Learning Cognitive Models Using Neural Networks [pdf] - stablemap
https://arxiv.org/abs/1806.08065
======
cs702
"As shown in Figure 1, the neural architecture, which is domain-specific, is
connected to a fixed size pre-output layer, which will serve as the
representations for corresponding problems. The preoutput layer is in turn
connected to the output layer which predicts the correct answer for the given
input problem. After training the architecture on the problems in the tutor,
we use the trained model to compute the representations vectors in the pre-
output layer for each problem. These representations are thresholded at 0.95
and used as columns of the estimated Q-matrix. In other words, each dimension
of the learned representation constitutes a Knowledge Component in the
predicted cognitive model. This cognitive model is evaluated by fitting an
Additive Factors Model using the student performance data."
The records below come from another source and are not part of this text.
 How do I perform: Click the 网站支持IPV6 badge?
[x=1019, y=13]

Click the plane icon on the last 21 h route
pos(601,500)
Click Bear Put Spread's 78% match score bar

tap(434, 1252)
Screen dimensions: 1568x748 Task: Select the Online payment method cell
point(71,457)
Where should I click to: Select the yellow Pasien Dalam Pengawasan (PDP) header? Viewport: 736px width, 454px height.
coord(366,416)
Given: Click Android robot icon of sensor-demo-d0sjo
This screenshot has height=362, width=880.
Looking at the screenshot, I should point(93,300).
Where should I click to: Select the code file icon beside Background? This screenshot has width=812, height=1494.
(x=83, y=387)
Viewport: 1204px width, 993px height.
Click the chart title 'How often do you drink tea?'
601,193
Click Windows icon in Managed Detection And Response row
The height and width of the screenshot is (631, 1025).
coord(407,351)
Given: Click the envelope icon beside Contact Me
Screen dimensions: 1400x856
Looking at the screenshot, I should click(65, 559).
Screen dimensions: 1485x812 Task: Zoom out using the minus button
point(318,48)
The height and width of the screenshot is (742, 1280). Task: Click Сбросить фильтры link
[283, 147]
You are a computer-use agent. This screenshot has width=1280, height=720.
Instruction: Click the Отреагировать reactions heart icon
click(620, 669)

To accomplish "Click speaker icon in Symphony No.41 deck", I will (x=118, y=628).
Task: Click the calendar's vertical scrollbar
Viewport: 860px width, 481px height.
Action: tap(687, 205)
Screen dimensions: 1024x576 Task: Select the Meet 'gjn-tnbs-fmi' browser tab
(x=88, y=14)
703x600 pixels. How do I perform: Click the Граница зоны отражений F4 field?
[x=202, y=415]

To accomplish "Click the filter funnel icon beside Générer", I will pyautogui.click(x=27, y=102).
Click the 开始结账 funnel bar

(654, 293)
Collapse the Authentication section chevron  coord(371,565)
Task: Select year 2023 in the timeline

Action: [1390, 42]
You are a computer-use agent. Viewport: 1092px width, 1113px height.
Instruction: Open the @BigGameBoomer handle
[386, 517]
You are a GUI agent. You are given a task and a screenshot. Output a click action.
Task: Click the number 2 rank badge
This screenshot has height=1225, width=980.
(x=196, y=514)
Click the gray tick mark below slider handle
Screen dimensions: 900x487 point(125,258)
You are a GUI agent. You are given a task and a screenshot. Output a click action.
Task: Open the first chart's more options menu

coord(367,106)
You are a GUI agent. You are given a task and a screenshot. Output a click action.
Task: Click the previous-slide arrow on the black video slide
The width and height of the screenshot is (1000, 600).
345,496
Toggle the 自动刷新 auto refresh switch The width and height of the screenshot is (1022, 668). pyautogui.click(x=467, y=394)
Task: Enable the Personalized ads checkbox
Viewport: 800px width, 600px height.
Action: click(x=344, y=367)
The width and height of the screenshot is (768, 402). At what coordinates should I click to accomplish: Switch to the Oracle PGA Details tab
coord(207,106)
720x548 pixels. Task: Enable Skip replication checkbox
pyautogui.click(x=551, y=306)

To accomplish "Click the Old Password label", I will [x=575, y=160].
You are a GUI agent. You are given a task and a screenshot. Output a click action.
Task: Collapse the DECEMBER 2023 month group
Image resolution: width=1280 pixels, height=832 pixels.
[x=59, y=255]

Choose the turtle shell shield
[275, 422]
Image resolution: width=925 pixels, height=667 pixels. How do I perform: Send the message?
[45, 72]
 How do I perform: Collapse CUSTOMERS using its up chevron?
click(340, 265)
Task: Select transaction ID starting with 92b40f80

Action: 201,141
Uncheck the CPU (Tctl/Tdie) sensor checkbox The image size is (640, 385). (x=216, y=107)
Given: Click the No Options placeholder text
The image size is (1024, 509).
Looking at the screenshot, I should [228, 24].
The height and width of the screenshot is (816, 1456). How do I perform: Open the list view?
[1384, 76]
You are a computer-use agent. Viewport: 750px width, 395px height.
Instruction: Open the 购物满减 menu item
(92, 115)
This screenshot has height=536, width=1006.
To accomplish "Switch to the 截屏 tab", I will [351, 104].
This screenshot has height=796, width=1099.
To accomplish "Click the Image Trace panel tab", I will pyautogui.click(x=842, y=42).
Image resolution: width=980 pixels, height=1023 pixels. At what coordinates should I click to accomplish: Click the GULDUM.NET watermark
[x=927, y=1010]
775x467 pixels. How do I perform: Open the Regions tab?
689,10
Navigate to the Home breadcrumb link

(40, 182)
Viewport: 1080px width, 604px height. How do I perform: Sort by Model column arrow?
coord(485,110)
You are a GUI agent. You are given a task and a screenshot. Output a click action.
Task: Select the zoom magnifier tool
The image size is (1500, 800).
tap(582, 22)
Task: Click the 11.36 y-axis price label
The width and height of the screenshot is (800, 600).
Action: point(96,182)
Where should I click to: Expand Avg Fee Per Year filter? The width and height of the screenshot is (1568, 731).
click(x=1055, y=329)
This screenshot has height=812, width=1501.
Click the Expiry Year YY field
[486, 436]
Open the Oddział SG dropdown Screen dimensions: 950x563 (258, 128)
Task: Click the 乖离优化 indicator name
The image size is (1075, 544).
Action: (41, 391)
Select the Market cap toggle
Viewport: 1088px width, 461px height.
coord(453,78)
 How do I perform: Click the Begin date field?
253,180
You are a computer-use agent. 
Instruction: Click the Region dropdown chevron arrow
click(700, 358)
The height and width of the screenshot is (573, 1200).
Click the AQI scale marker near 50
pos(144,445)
In other words, a fixed-size preoutput layer added to a range of different
domain-specific architectures constructs a task-specific Q-matrix as good as
or better than those hand-designed by human experts (from human learning
data), simply by training the neural net to learn to perform the task. A
"Q-matrix" is a matrix describing relations of questions and concepts required
for their understanding in a domain of human knowledge.

We can now use neural nets to create Q-matrices in domains where an accurate
human-authored cognitive model is unavailable or authoring a cognitive model
is difficult.

Neat.